GPU or CPU?

For a couple of years now, general-purpose computation on the gpu (GPGPU) has been all the rage to get the last bit of performance for many data-intensive algorithms, including computer vision on the gpu. Claims of 100-fold speed-ups are not unheard of and 10-fold is pretty common. Now, a couple of researchers from Intel have published a paper where they compare optimized CPU code (using Intels MKL) with optimized GPU code and find that, on average, speed-ups are more in the 2.5 range.

My first though was: Of course, these are Intel guys, they don't like GPUs, so they are biased. Indeed, some criticism could be levelled at the paper: For example, they only compare single algorithms, but it is well known that some overhead exists for transferring the data to the GPU. Therefore, a succession of algorithms could well achieve higher speed-ups.

However, that seems a little beside the point. I'm not surprised Intels engineers can optimize numeric algorithms well and I believe their numbers are sound. These are some of the most knowledgable experts in the area. By the same argument, I'm not surprised that GPU-experts can produce amazingly fast algorithms on the GPU.
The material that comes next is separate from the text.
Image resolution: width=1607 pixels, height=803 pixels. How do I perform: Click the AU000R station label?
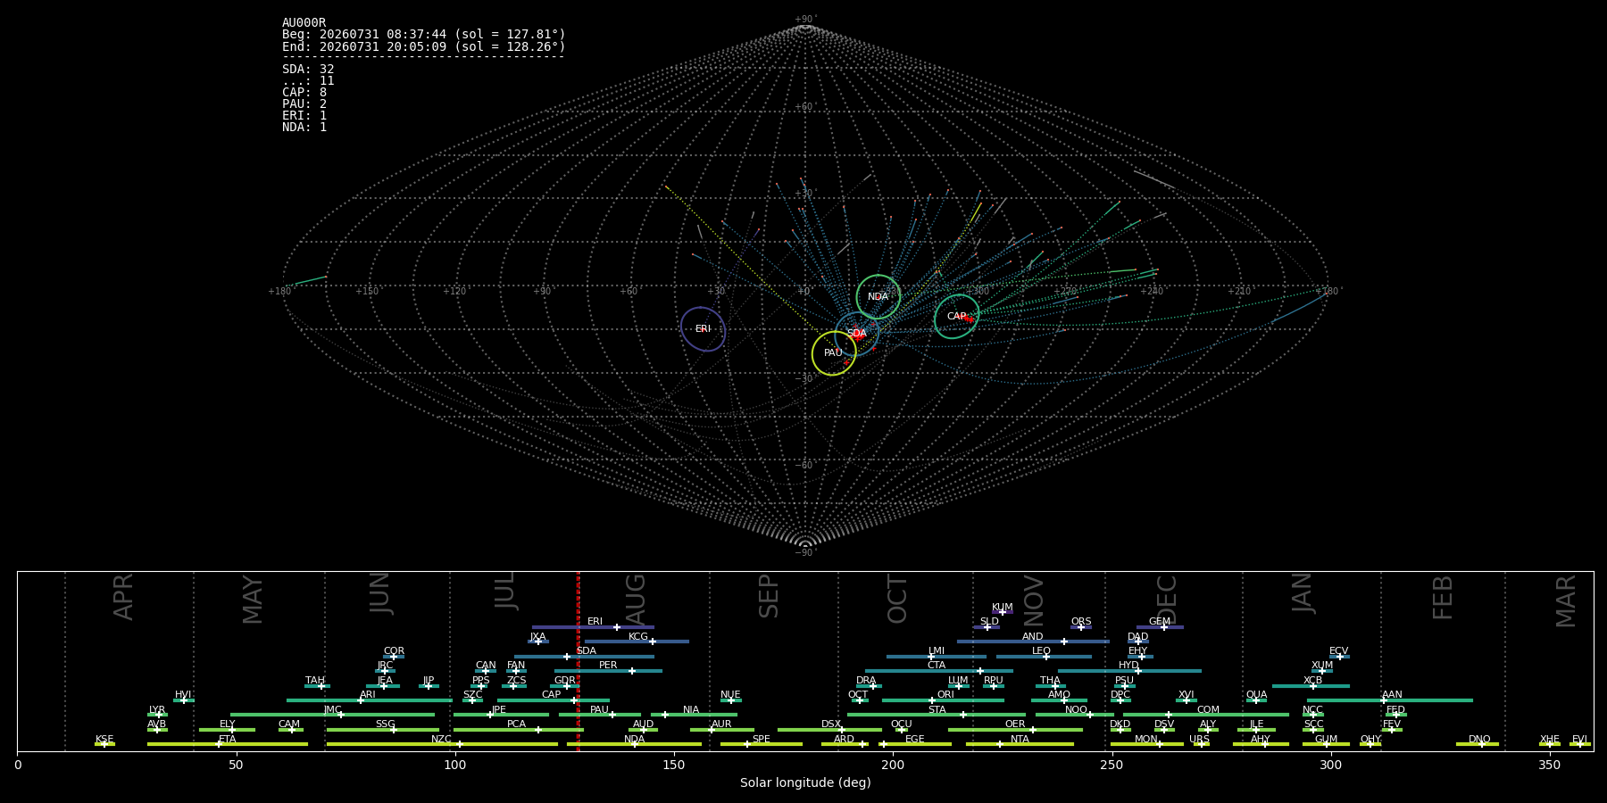pos(304,23)

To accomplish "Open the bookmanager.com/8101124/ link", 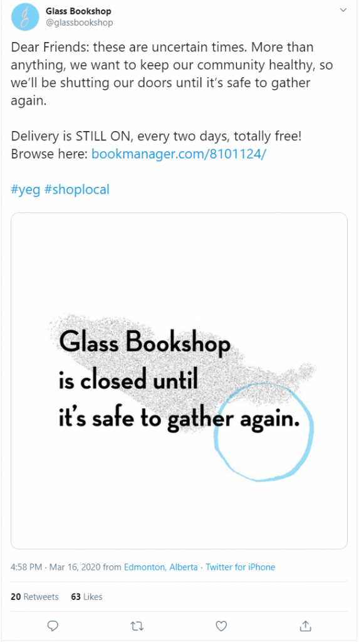I will (180, 154).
The thing is: Can other people do it, too? It has been the case for a long time that experts could produce code that is vastly better optimized, and vastly faster, than the everyday programmer. Why should that be different with multi-core or highly-parallel processors?

The thing is: Maybe OpenCL is a game changer here, because it puts limitations on what you can express, thus making the optimizers task easier. I don't know who put more effort development into it -- the MKL guys or the CUDA guys, but my impression is that the CUDA approach is more scalable, because it has a model that is better suited. I'm putting my bets on stuff such as OpenCL4Java and I also like stuff such as ScalaCL very much. These things could put the vast computing power into the hands of many more people.